Try it: Drop the pictures and repeat exactly from the "Click the ls command after the prompt" line down to the last line of the entries below.

━━━━━ Entries supplied

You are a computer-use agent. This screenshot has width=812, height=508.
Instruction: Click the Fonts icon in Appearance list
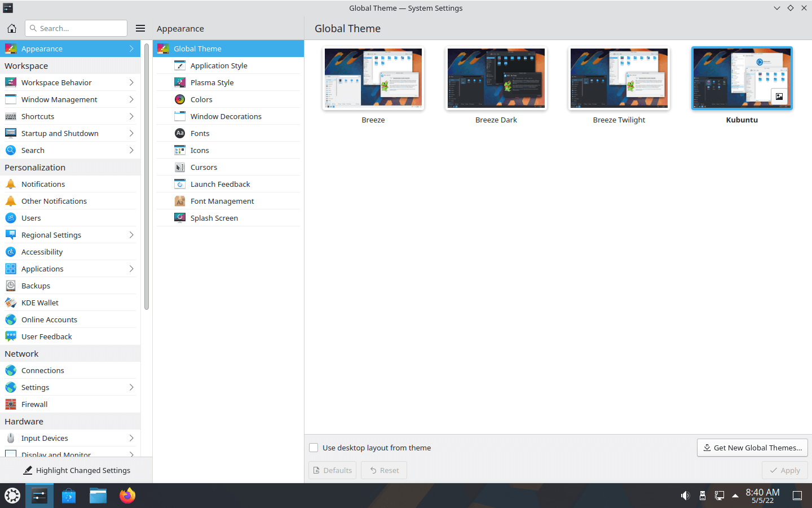180,133
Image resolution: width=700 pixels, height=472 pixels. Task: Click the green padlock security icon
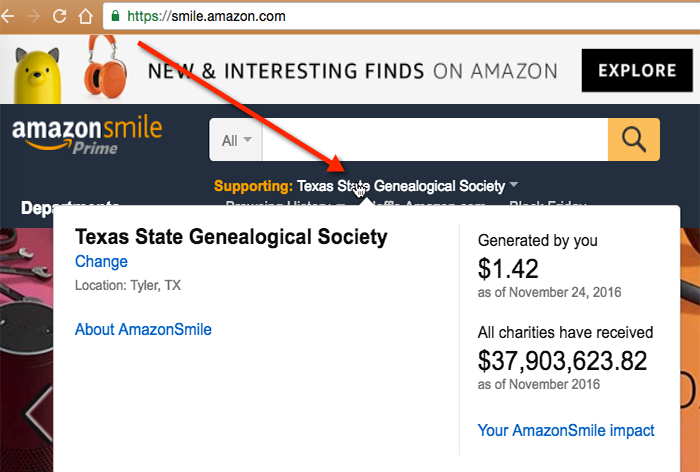(x=116, y=16)
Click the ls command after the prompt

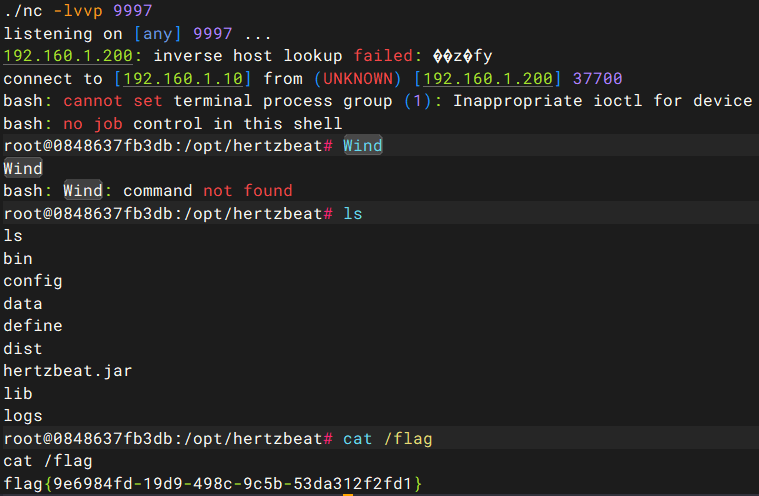pos(352,213)
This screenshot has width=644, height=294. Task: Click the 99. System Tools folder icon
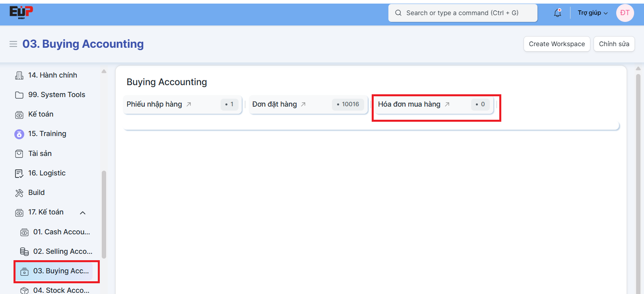pos(19,95)
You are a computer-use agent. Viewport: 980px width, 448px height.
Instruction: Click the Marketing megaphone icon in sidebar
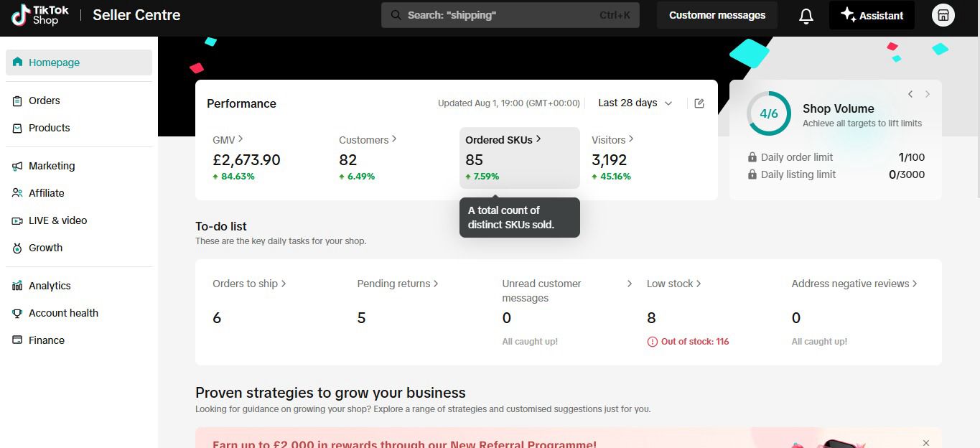pyautogui.click(x=17, y=166)
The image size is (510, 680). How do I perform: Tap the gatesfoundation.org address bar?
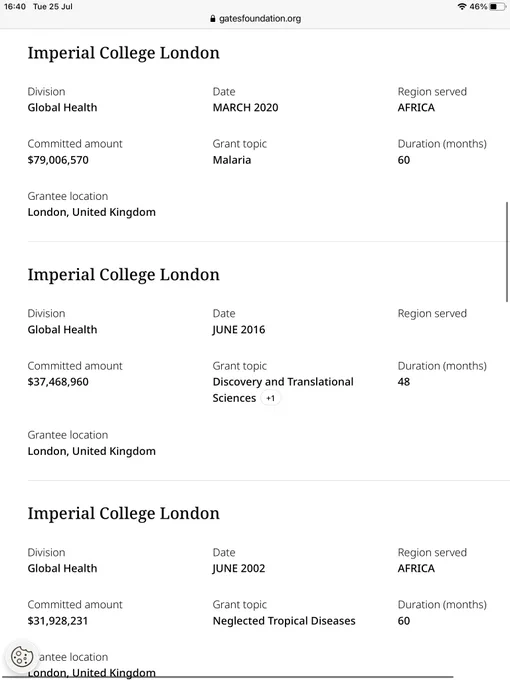tap(255, 19)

━━━━━━━━━━

Response area:
Click the ls command after the prompt

pos(352,213)
This screenshot has width=644, height=294. Task: Click the 99. System Tools folder icon
pos(19,95)
You are a computer-use agent. Viewport: 980px width, 448px height.
Instruction: Click the Marketing megaphone icon in sidebar
pyautogui.click(x=17, y=166)
The image size is (510, 680). How do I perform: Tap the gatesfoundation.org address bar?
tap(255, 19)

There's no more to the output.